Cuando uno va comprendiendo, gracias a las explicaciones precisas y amenas del doctor Sacks, cuáles son los efectos que las enfermedades neurológicas pueden tener sobre las personas, no puede evitar sentir dos emociones aparentemente contradictorias entre sí: el horror y la fascinación. Porque es horrible saber de personas que son incapaces de reconocer las caras de la gente, ciegos para los rasgos que definen incluso a sus seres queridos (como es el caso del doctor P., el que da título al libro, incapaz de identificar, no ya a su esposa, sino a sí mismo en un espejo), pero también es fascinante aprender como estas personas son capaces a través de una facultad que está presente en nosotros cuando perdemos una de nuestras funciones (la que agudiza el oído de los ciegos o la capacidad de concentración de los sordos, por ejemplo) de compensar la pérdida, es decir, de adaptarse a las nuevas condiciones a las que su estado les somete, y así poder reconocer a la gente por características que a nosotros se nos escapan. Este efecto de compensación, presente en todos los casos de pérdida descritos en el libro, se ve muy bien en el titulado “La dama descarnada” (uno de los más desconcertantes dentro de una colección de historias tremendas), que describe el de una mujer joven y sana que un buen día dejó de tener el sentido de su propio cuerpo (es decir, perdió el sentido de la “propiocepción“), hasta el punto de ser incapaz de distinguirlo del resto de las cosas del mundo, y que pudo, no sin enormes dificultades, ir sustituyendo este sentido de lo propio (del que todos estamos dotados y que quizá sea una de las cosas más importantes que conforman nuestra identidad de la que menos conscientes seamos) por un control externo, gracias a la vista, de su propio cuerpo y sus movimientos, de tal forma que finalmente fue capaz de ser autónoma aunque siempre mirando como se movían sus brazos o sus piernas.
 
 


Pero quizá, donde el doctor Sacks alcance la mayor profundidad en sus reflexiones acerca de lo que constituye la esencia de la mente humana sea en esos casos de pérdidas de memoria tan graves (el llamado síndrome de Korsakov, una amnesia tan brutal que impide a las personas grabar recuerdos nuevos) que inciden en la propia identidad de la gente. Sacks se pregunta acerca de qué piensan de sí mismos las personas que sufren este mal, seres humanos que se aferran a una realidad coherente fabulando continuamente en una verborrea interminable para poder explicarse a si mismos dónde están, quiénes son y qué está pasando cada vez que transcurre el intervalo escaso de tiempo en que su memoria es capaz de registrar la realidad. Es cómo si hubiera algo detrás que tratara de no perder los papeles, una fuerza que impusiera la lógica por encima del marasmo sin sentido en que se ve sumida una mente con una enfermedad de esa magnitud.

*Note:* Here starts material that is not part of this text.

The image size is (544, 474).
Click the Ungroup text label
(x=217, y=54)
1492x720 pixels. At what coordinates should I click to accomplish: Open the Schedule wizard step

En el libro encontramos casos aún más extraños y llamativos (entre los que se llevan la palma los de los llamados “sabios” o personas con discapacidades intelectuales capaces por otro lado de hazañas mentales a las que nadie podría ni siquiera acercarse) y nos dejamos llevar sin dificultad por el punto de vista del doctor Sacks que borda la genialidad en algunos capítulos (imprescindible el titulado “El discurso del Presidente”) y que deja traslucir tanto un agudísimo sentido de la observación como una ternura inmensa por todos y cada uno de sus pacientes (por eso confiesa en la introducción que “me interesan en el mismo grado las enfermedades y las personas“), seres humanos aquejados de males terribles, pero cuyos cerebros torturados han dado un impulso decisivo a la comprensión de la mente como un todo, a la unificación del objeto y el sujeto. Por eso “El hombre que confundió a su mujer con un sombrero” es un libro imprescindible para todo el que quiera saber algo más de sí mismo.